Text segment:
[P2P-F] Fw: [Arthakranti] Environment Hero [1 Attachment]

robert searle dharao4 at yahoo.co.uk
Fri Aug 17 11:24:53 CEST 2012




----- Forwarded Message -----
From: Sudhir Rao <sudhir.sr.rao at gmail.com>
To: 
Sent: Tuesday, 14 August 2012, 5:13
Subject: [Arthakranti] Environment Hero [1 Attachment]
 

  
[Attachment(s) from Sudhir Rao included below]



Story of Jadav Payeng
look at this man (see attachment) carefully. he is no ordinary man. he lives by
the river in a small hut in kokilamukh, assam. this man will be addressing a UN
convention in paris in less than two months from now. the convention will be
chaired by some of the top notch environmentalists from across the world. a few
years back president kalam sought an hour and a half to talk to him after
giving him a president's medal. he is known as the forest man of india. he is
jadav payeng aka mulai
Way back in 1953, French author
Jean Giono wrote the epic tale The Man Who Planted Trees. It seemed so real
that readers thought the central character, Elzeard Bouffier , was a living
individual until the author clarified he had created the person only to make
his readers fall in love with trees. Assam's Jadav Payeng has never heard of
Giono's book. But he could be Bouffier. He has single-handedly grown a
sprawling forest on a 550-hectare sandbar in the middle of the Brahmaputra. It
now has many endangered animals, including at least five tigers, one of which
bore two cubs recently.
The place lies in Jorhat, some 350 km from
Guwahati by road, and it wasn't easy for Sunday Times to access him. At one
point on the stretch, a smaller road has to be taken for some 30 km to reach
the riverbank. There, if one is lucky, boatmen will ferry you across to the
north bank. A trek of another 7 km will then land you near Payeng's door.
Locals call the place 'Molai Kathoni' (Molai's woods) after Payeng's pet name,
Molai.
It all started way back in 1979 when floods
washed a large number of snakes ashore on the sandbar. One day, after the
waters had receded, Payeng , only 16 then, found the place dotted with the dead
reptiles. That was the turning point of his life.
"The snakes died in the heat, without any
tree cover. I sat down and wept over their lifeless forms. It was carnage . I
alerted the forest department and asked them if they could grow trees there.
They said nothing would grow there. Instead, they asked me to try growing
bamboo. It was painful, but I did it. There was nobody to help me. Nobody was
interested," says Payeng, now 47.

Source data:
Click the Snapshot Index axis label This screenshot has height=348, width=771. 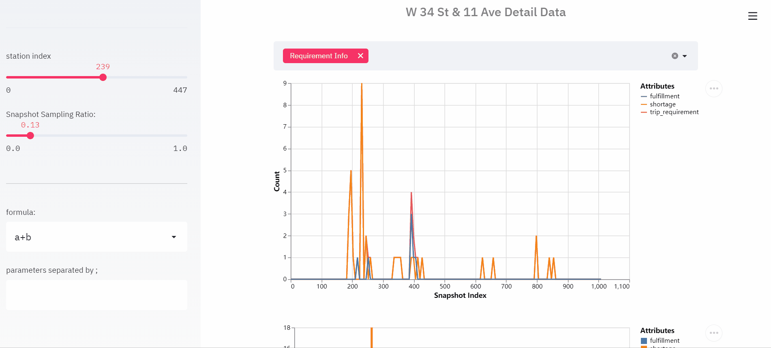[460, 295]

Directions:
(A) According to the Jadav Payeng story, how large is the sandbar where he grew his forest?
(B) Continue the Jadav Payeng story from where it stops.
The material placed alongside the Jadav Payeng story was drawn from a separate source.

Responses in order:
(A) 550 hectares.

(B)
Leaving his education and home, he started
living on the sandbar. Unlike Robinson Crusoe, Payeng willingly accepted a life
of isolation. And no, he had no Man Friday. He watered the plants morning and
evening and pruned them. After a few years, the sandbar was transformed into a
bamboo thicket. "I then decided to grow proper trees. I collected and
planted them. I also transported red ants from my village, and was stung many
times. Red ants change the soil's properties . That was an experience,"
Payeng says, laughing.
Soon, there were a variety of flora and fauna
which burst in the sandbar, including endangered animals like the one-horned
rhino and Royal Bengal tiger. "After 12 years, we've seen vultures.
Migratory birds, too, have started flocking here. Deer and cattle have
attracted predators," claims Payeng . He says locals recently killed a
rhino which was seen in his forest at another forest in Sibsagar district.
Payeng talks like a trained conservationist.
"Nature has made a food chain; why can't we stick to it? Who would protect
these animals if we, as superior beings, start hunting them?"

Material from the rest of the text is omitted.